The nation continues to await a statutory regulation such as the River Regulation Zone that would prohibit and regulate activities in the flood plains of all rivers

Visual media is all guns out to discredit and blame the rivers Ganga, Yamuna, Narmada and Damodar, to name but a few, for the widespread suffering of people from floods in both the cities and villages of at least six States of the Union. Reportedly, the flood waters have invaded residences, shops, farms and schools. Boats ply where roads were and double storied buildings suddenly appear single.

But, without jumping the gun, if one were to look beyond the obvious, the blame for people’s sufferings would be seen to lie elsewhere.

Simply put, what is being witnessed is a natural entity making best of an opportunity to reclaim its rightful space from squatters. Would you do anything different when faced with intruders in your house?

Rivers, being natural ecological entities are entitled to a space that belongs to none else. Called the river’s ‘flood zone’, it forms an integral part of a river system and goes under water whenever high rain fall events enable rivers to carry water in excess of their usual flow. Technically called the riparian zone, it is the space on either bank of a river, where due to its natural propensity to periodically inundate, a river influences a number of things including the emergence and growth of plants and animals that one finds primarily only there. It is also the zone where river performs perhaps its most critical but poorly appreciated role of ground water recharge over large tracts.

So, if the areas in the Bharuch district of Gujarat are today facing the brunt, then it is not the fury of Narmada, but mismanaged dams sitting on it, where the blame should be laid. If people in Allahabad and Varanasi are plying boats on roads-turned-streams, then it is poor urban planning emboldened by a lack of statutory protection available to the river flood plains and not the rivers Ganga and Yamuna that is to blame.

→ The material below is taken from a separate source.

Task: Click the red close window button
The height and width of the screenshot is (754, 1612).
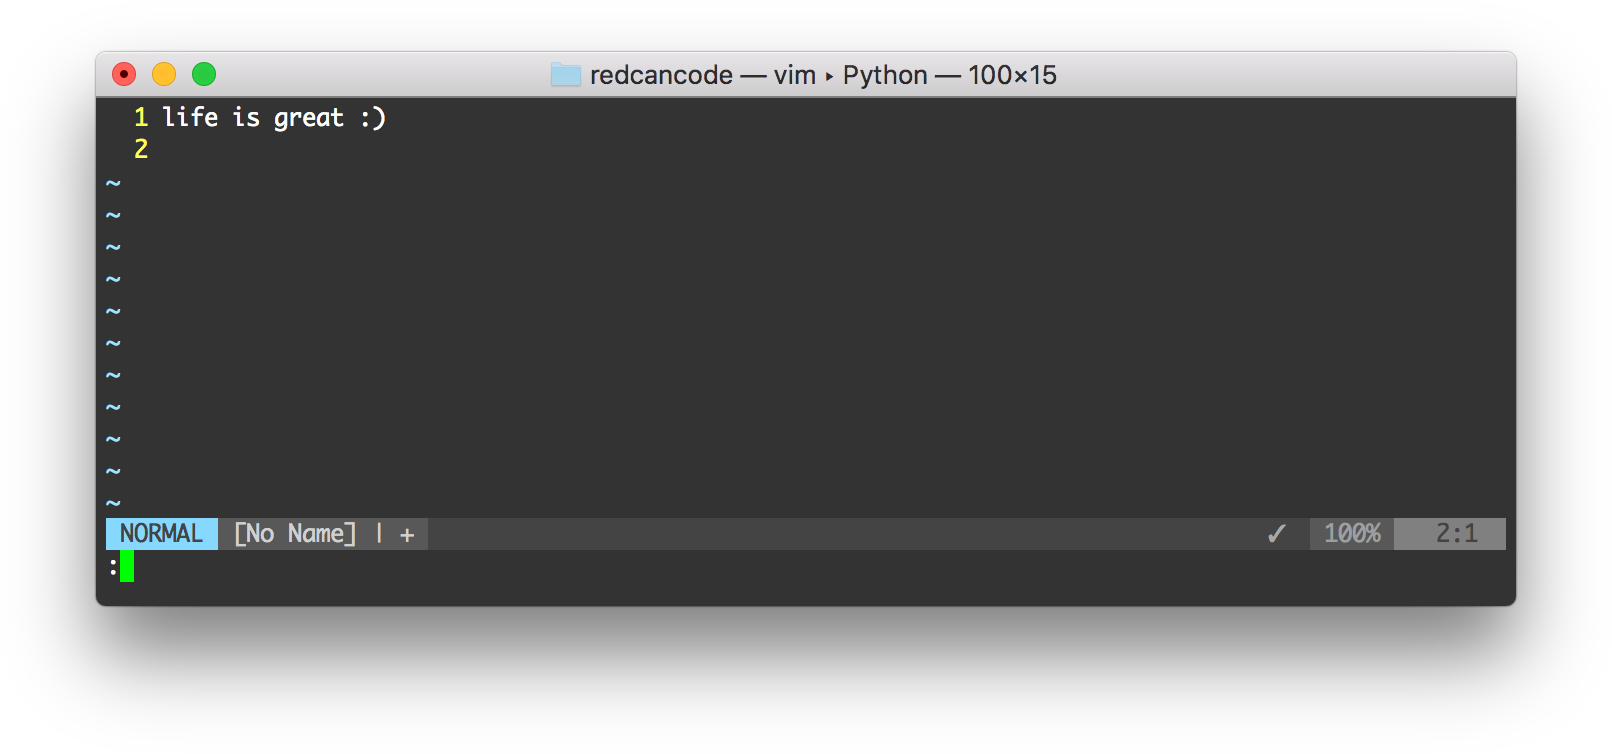Action: pos(124,74)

A ‘flood zone’ means an area, which is required to carry the flow of the maximum probable floods in a river. It is an established fact that the flood intensity in rivers is periodic in nature called popularly as ‘return floods’. These could be annual, decadal (10 years), 25-30 years, 40-50 years, 100 years and 500 years. For instance the recent floods witnessed in May-June 2013 in parts of eastern and central Europe in rivers Elbe and Danube system have been estimated to be the 500 years return floods.

Today, globally, a flood zone equal to a return flood of 100 years intensity is considered to define a river’s natural limit, which must by law be made inviolate, with only limited and river friendly activities permitted there. Many countries across the globe, notably the US, the European Union, South Africa and Australia have enacted laws and regulations ensuring such protection to the flood plains of their rivers. But where do we in India stand in the matter?

Back in 2002, a strategy paper for the 10 Five Year Plan dealing with environment, forests and wildlife stated that “legislation would be attempted for a River Regulation Zone on the lines of Coastal Regulation Zone”. An expert committee was set up at the Ministry of Environment and Forests (MoEF) to draft the same and a draft was prepared. But the issue soon lost its priority to resurface almost a decade later in early 2011 when Jairam Ramesh, the then Union environment minister, promised the nation a river regulation zone (RRZ) notification in another four months. Again an expert committee, with representative membership including those from few states, was constituted. A rough draft was agreed to before RRZ revival appeared to have fizzled out yet again. The nation continues to await a statutory regulation applicable across the country that would prohibit and regulate activities in the river’s flood plains.

The consequences of such dilly dallying by the State are manifold. The vested interests continue to encroach and ravage the river’s flood plains, as evidenced recently in Noida and Greater Noida areas of UP. Little informed people tend to settle in the flood plains, to later suffer the floods.

And the judiciary, in absence of a statutory regulation, is left with little choice but to direct ad hoc prohibitions in response to public interest litigations. The most recent example of which is the ban imposed by the Hon’ble High Court on any construction within 200 m of the rivers in the state of Uttarakhand. Welcome as this order is, still it lacks like earlier such orders from the High Courts at Delhi and Uttar Pradesh, a scientific basis. Needless to add that such judicial interventions shall remain ad hoc and little sustained, unless a RRZ notification by the MoEF that addresses the river question in its entirety is put in place.

With the impact of climate change remaining no longer disputable and countries like India falling bang in the former’s hit zone, there is little time to lose for us in India to make our rivers statutorily safe from the deleterious pressures of urbanisation and industrialisation. RRZ is the way forward and sooner the better.